→ INSTRUCTIONS TO FOLLOW
Convert every line of the rows below into a numbered list, skipping blank lines and leaving out the pictures.

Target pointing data
= = = = = = =

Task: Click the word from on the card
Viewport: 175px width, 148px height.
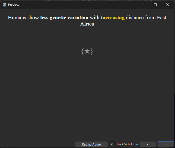Action: coord(150,18)
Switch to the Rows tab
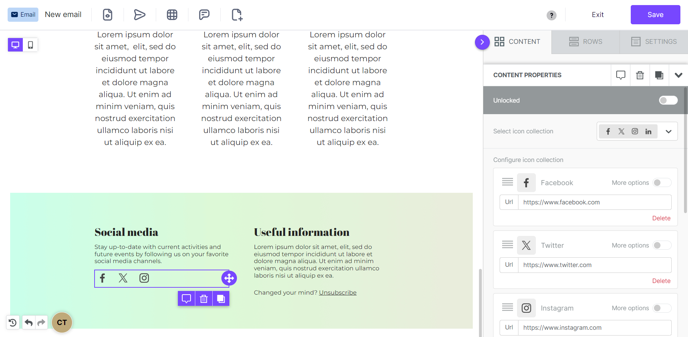The height and width of the screenshot is (337, 688). click(x=585, y=42)
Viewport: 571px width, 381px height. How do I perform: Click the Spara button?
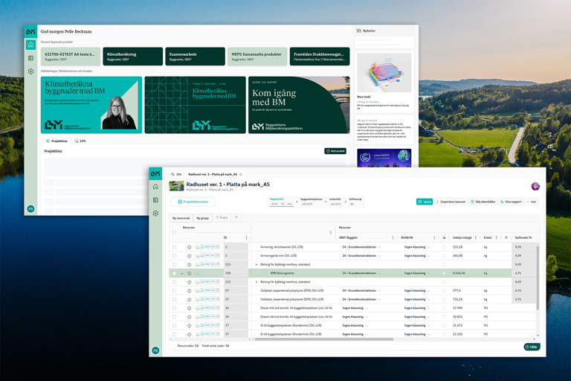click(424, 202)
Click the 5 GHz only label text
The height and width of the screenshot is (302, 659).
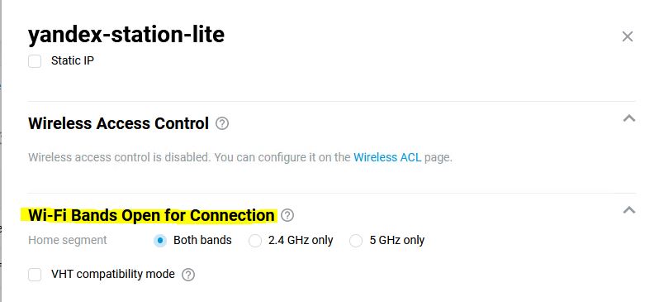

= = = = = = =

→ COMPLETE RESPONSE
1. Task: Click the word from on the card
2. Viewport: 175px width, 148px height.
3. Action: coord(150,18)
4. Switch to the Rows tab
5. The height and width of the screenshot is (337, 688). click(x=585, y=42)
6. Viewport: 571px width, 381px height. How do I perform: Click the Spara button?
7. click(424, 202)
8. Click the 5 GHz only label text
9. The height and width of the screenshot is (302, 659).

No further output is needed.